Notably, the defendants' motion was not filed until nearly two months after issuance of the injunction; this delay, in itself, militates against the imposition of a very large amount for the defendants' security. (For that reason, and others, Nalco Chemical urges that the motion be denied in its entirety.) The defendants' delay notwithstanding, however, they now call for the imposition of a surety bond in the amount of $150,000. That sum reflects their bold (if unsubstantiated) estimate of the collective financial loss that defendants Broge and Girmscheid will suffer during the next nine months as a result of the injunction. (The injunction is operative only against defendants Broge and Girmscheid; defendant Hydro Technologies was and is free to conduct its business operations as it had before the entry of the injunction — subject to potential liability for money damages.)
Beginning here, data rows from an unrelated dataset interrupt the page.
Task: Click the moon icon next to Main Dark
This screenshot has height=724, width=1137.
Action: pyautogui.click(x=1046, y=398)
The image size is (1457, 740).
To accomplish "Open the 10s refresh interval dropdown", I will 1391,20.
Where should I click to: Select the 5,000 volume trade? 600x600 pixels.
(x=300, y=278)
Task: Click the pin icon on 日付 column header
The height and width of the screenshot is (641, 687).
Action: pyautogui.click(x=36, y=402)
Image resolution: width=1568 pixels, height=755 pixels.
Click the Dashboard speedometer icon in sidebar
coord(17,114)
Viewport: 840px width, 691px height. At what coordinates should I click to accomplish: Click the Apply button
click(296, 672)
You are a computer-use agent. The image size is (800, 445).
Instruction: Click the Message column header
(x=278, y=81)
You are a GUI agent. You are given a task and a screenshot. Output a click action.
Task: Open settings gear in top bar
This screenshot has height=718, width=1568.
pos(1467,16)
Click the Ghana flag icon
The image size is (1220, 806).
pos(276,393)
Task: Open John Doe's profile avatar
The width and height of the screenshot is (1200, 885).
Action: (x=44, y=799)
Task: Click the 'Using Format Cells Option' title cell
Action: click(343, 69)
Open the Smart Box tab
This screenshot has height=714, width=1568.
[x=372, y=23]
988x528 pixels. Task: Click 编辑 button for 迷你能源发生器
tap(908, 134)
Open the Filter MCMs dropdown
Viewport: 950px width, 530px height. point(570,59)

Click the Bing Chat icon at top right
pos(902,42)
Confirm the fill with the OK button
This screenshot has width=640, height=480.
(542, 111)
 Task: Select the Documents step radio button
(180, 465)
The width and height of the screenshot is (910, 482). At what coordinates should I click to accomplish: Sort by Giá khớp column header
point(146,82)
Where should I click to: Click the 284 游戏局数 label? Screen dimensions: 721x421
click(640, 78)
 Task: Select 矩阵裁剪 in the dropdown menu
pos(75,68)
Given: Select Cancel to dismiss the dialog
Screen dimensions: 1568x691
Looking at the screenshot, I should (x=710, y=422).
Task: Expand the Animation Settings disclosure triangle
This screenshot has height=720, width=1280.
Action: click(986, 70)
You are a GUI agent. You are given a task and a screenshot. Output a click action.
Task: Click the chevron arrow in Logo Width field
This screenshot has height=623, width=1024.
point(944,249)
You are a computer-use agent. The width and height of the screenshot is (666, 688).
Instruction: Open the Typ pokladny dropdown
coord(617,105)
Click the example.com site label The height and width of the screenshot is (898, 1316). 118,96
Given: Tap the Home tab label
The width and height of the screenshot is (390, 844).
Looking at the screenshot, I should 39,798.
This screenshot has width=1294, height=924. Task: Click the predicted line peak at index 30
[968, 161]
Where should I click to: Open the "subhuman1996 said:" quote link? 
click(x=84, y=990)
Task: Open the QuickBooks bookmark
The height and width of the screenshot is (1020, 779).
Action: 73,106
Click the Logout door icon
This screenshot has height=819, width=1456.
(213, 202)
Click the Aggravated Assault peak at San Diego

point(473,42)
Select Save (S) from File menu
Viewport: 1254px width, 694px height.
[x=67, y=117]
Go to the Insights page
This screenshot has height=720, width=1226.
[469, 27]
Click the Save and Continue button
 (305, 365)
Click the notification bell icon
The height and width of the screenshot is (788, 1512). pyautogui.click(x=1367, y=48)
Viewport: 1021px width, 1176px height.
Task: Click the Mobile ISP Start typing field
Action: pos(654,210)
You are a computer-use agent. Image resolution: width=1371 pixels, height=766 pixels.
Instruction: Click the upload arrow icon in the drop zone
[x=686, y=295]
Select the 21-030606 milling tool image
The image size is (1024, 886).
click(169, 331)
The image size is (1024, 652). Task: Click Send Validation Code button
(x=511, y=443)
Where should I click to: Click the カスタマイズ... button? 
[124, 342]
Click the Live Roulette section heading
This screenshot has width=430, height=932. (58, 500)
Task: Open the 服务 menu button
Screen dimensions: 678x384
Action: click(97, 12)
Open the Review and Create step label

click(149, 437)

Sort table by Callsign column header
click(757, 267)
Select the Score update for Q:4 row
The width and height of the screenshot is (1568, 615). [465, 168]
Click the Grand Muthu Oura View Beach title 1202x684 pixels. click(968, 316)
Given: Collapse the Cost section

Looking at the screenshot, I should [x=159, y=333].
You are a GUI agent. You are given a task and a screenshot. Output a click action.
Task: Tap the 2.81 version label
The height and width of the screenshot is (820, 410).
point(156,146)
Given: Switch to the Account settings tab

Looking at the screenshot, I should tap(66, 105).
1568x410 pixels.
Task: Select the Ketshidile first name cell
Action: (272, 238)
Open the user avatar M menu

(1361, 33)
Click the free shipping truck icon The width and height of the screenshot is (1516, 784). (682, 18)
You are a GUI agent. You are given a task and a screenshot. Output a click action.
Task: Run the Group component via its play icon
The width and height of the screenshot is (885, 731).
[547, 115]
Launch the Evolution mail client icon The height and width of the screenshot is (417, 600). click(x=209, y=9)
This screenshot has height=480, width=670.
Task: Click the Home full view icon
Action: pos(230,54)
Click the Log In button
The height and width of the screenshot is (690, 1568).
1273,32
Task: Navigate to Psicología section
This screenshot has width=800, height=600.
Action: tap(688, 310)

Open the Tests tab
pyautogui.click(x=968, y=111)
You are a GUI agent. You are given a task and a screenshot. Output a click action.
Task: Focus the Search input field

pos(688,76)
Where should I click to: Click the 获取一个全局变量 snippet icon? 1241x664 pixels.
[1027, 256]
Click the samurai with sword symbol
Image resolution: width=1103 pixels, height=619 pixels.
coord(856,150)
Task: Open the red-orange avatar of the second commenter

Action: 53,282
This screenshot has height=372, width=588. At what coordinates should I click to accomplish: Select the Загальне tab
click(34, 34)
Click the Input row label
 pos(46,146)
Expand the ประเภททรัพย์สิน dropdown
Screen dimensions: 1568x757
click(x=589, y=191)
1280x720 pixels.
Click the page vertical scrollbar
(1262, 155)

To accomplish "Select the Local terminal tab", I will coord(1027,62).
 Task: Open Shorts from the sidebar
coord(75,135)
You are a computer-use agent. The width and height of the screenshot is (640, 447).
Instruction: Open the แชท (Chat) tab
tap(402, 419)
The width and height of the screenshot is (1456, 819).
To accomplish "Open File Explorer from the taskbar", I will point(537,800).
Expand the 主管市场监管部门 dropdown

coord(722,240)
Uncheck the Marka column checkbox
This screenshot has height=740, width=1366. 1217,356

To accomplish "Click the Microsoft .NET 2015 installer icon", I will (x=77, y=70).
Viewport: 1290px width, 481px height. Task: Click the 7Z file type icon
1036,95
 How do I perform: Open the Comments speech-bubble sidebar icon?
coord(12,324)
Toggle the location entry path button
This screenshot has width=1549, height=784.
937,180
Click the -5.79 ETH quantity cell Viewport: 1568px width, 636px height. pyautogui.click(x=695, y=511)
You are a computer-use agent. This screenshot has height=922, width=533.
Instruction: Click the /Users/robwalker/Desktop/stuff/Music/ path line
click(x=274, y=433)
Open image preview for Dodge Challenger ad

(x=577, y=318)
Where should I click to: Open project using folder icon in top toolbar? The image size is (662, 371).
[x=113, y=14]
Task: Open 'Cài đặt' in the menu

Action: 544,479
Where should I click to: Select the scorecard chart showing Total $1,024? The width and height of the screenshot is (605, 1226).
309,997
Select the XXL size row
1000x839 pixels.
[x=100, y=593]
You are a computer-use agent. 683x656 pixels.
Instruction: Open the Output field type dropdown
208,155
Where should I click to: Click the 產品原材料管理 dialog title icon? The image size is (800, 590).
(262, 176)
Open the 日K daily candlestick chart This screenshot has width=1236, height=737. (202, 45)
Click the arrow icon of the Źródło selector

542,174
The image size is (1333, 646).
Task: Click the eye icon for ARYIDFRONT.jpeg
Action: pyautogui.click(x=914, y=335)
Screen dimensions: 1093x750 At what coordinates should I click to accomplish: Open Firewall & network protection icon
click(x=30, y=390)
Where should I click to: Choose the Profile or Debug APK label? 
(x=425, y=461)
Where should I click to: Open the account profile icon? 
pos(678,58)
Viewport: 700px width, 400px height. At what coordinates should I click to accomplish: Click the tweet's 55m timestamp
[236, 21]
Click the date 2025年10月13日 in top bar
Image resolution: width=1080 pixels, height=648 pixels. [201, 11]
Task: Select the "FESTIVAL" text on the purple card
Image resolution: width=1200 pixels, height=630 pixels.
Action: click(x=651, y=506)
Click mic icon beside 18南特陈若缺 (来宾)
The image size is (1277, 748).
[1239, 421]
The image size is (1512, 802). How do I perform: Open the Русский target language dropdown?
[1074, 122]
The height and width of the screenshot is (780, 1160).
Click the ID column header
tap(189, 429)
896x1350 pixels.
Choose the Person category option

The record discloses that defendants Broge and Girmscheid receive no salary from Hydro Technologies; they receive a commission equal to 31 per cent of sales (which they share equally). However, by no means does the injunction put them out of business; to the contrary, it leaves them free to canvass much of the state to develop business for their new employer. Moreover, the court has little cause to question their initiative and sales ability. (At the hearing, they testified that they had collectively generated approximately $80,000 in sales for their new employer within two months of their arrival — most of those sales being derived from former Nalco Chemical customers.) In sum, they have not convincingly demonstrated that they face, during the nine months they anticipate will lapse before a ruling by the court of appeals, the prospect of incurring such substantial monetary loss as the $150,000 they claim.

For these reasons, as well as the continuing vitality of the evidence suggesting that Nalco Chemical is likely to prevail on the merits of the claims spawning the preliminary injunction, the court finds that a far more modest security would be proper. Accordingly, the court will order Nalco Chemical to post a surety bond in the amount of $50,000, which reflects an appropriate security, based on the record, for purposes of Rule 65(c), Federal Rules of Civil Procedure. In setting the security at $50,000, the court contemplates that the defendants' recovery, if any, in the event that the preliminary injunction is deemed by the court of appeals to have been wrongfully issued, will be no greater than that amount. See Coyne-Delany Co. v. Capital Development Board, 717 F.2d 385, 393-94 (7th Cir.1983); see also Rule 65.1, Federal Rules of Civil Procedure.

ORDER

Therefore, IT IS ORDERED that the defendants' "motion for imposition of surety bond" be and hereby is granted.

IT IS ALSO ORDERED that Nalco Chemical be and hereby is directed to post with the clerk of court, no later than August *902 10, 1992, a surety bond in the amount of $50,000.